(Collected data entries)

Start of Block

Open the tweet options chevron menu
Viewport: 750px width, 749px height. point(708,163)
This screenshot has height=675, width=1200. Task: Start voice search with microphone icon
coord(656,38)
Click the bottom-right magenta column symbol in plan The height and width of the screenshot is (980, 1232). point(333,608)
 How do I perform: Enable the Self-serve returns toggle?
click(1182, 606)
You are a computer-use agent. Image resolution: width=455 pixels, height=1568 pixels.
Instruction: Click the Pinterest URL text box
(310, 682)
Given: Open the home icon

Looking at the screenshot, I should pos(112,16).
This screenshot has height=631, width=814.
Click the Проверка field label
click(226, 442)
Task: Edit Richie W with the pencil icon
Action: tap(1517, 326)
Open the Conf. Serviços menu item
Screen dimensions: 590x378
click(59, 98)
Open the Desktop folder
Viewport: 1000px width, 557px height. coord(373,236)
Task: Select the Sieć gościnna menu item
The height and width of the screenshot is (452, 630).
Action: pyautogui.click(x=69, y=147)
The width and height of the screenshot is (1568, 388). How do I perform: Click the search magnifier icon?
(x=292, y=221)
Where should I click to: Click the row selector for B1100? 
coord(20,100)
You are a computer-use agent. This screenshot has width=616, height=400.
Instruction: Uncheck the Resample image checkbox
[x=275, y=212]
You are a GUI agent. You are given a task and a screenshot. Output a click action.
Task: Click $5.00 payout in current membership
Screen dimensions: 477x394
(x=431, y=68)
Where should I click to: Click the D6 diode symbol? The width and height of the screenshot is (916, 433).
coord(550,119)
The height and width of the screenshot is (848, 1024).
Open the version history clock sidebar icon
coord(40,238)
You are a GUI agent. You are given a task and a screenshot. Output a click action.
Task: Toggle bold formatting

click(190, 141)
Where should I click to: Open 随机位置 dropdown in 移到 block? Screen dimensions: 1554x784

End of Block

Required action
Write the records again exactly as they stand.

Exercise solution
Open the tweet options chevron menu
Viewport: 750px width, 749px height. point(708,163)
This screenshot has height=675, width=1200. Task: Start voice search with microphone icon
coord(656,38)
Click the bottom-right magenta column symbol in plan The height and width of the screenshot is (980, 1232). point(333,608)
 How do I perform: Enable the Self-serve returns toggle?
click(1182, 606)
You are a computer-use agent. Image resolution: width=455 pixels, height=1568 pixels.
Instruction: Click the Pinterest URL text box
(310, 682)
Given: Open the home icon

Looking at the screenshot, I should pos(112,16).
This screenshot has height=631, width=814.
Click the Проверка field label
click(226, 442)
Task: Edit Richie W with the pencil icon
Action: tap(1517, 326)
Open the Conf. Serviços menu item
Screen dimensions: 590x378
click(59, 98)
Open the Desktop folder
Viewport: 1000px width, 557px height. coord(373,236)
Task: Select the Sieć gościnna menu item
The height and width of the screenshot is (452, 630).
Action: pyautogui.click(x=69, y=147)
The width and height of the screenshot is (1568, 388). How do I perform: Click the search magnifier icon?
(x=292, y=221)
Where should I click to: Click the row selector for B1100? 
coord(20,100)
You are a computer-use agent. This screenshot has width=616, height=400.
Instruction: Uncheck the Resample image checkbox
[x=275, y=212]
You are a GUI agent. You are given a task and a screenshot. Output a click action.
Task: Click $5.00 payout in current membership
Screen dimensions: 477x394
(x=431, y=68)
Where should I click to: Click the D6 diode symbol? The width and height of the screenshot is (916, 433).
coord(550,119)
The height and width of the screenshot is (848, 1024).
Open the version history clock sidebar icon
coord(40,238)
You are a GUI agent. You are given a task and a screenshot. Output a click action.
Task: Toggle bold formatting

click(190, 141)
Where should I click to: Open 随机位置 dropdown in 移到 block? Screen dimensions: 1554x784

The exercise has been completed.